I’m also sure you’ve been the schmuck stuck in traffic on the freeway when someone in a hurry tries to merge in front of you… (Although God knows why they don’t SLOW THE HECK DOWN – no meeting/operation/UN Summit could be THAT important!)
See? Same story, different POV.
Today, I was visiting a friend in the hospital. This friend is knowledgeable about medical issues and procedures, therefore had intricate, complex questions for each of the doctors and nurses who came into her room. She was anxious about a specific procedure – involving the insertion of a metal filter into a major vein in her body to prevent blood clots from moving into her lungs or heart. She focused on two examples of negative results she’d found while doing research, and looked for assurance that the suggested procedure was absolutely necessary. She didn’t want to rush into taking action that was “too invasive” when there might be good odds that she could risk not going through with it.
From my point of view – sitting in the oh-so-comfortable plastic chair in the corner of her hospital room, balancing a Styrofoam cup of room temperature water on my knee and trying not to notice the antiseptic smell wafting through the room – most of these conversations seemed … well … unnecessary, quite frankly. I heard “filter to catch BLOOD CLOTS” and I found myself nodding in agreement. Granted, they weren’t my blood clots…but seriously? Even I know that the words “blood clot” and “heart” shouldn’t every occur in the same sentence, right?
I have no medical background, unless giving birth twice counts. So if someone told me that they could insert a filter to prevent blood clots from moving into my heart – I’d say, “How fast can you put that thing in?” Seriously.
Odds? I’m not a gambler.
Questions about risks? I might ask a few basics, but would be ignorant of many that my friend was clearly concerned about.
Seeking absolutes? I don’t think I would. I think I’d have to trust the medical training and professionalism of the experts around me. My POV doesn’t include experiences and knowledge about veins, blood pressures, thrombosis and embolism. Just not in my vocabulary, really. (I’d still be stuck on clots and heart.)
It was frustrating to sit and listen and try to see things from her POV, when what I wanted to do was grab her by the shoulders, shake her a little, and say, “WHAT IS YOUR PROBLEM, WOMAN? Let them put the darned filter in!!”
On my drive home from the hospital, I found my “writer self” wondering how different all of our stories would be if we could suspend our own POV and see things – really see them – from someone else’s angle. Like the different drivers in rush hour – or different women in a hospital room -- how often do we each interpret our own story to make ourselves the hero? Or the victim? Or the villain?
There was a piece aired on my local NPR radio station recently that talked about how Americans tend to see the world –their own place in it, their stories – differently than many other cultures. We are the driver in a rush – with a good reason to be rushing. But we can also easily re-write the story so that on another day, we become the driver frustrated by others rushing into her lane.

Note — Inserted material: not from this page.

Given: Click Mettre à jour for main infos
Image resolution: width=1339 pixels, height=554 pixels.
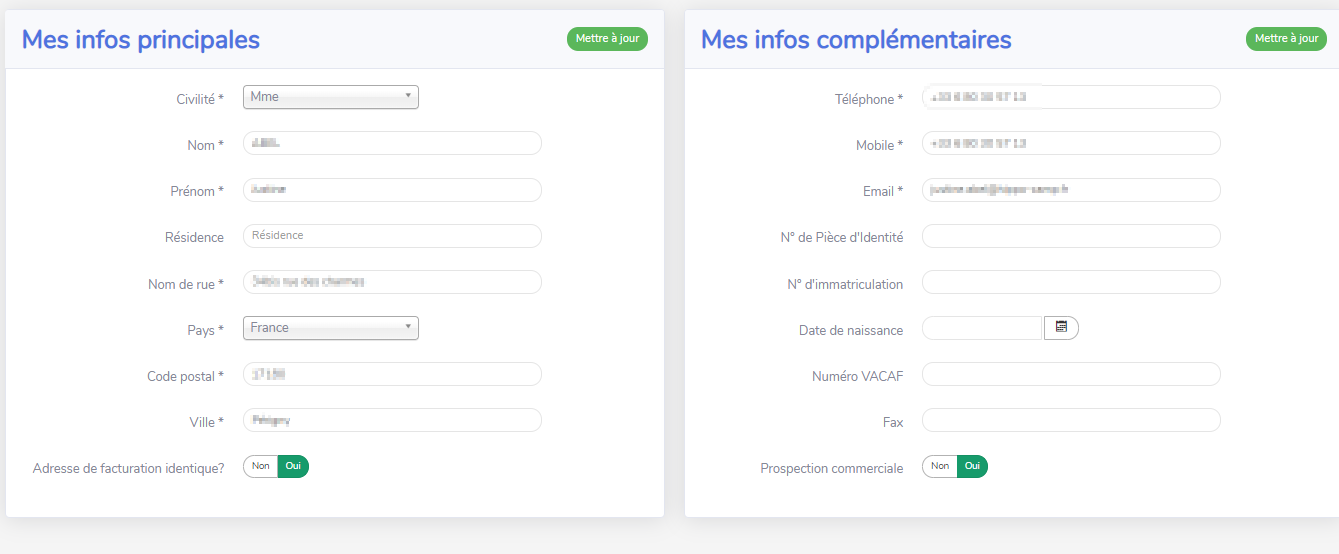Looking at the screenshot, I should (607, 39).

We accept both as truth without stopping to see that we have rewritten the same story to have a different meaning based on where we sit within it.
Apparently, we Americans are very attached to our own POV, and make very little attempt to see things from someone else’s POV. So attached, in fact, that we will change the truth of the story to accommodate our different role, depending on the day.
It makes me wonder how my WIPs would differ if I swapped my main character for another in a story. Why did I choose to write my YA novel from the girl’s POV, anyway? Maybe I should try a scene or two from the boy’s point of view – just to see what his truth in the story really is.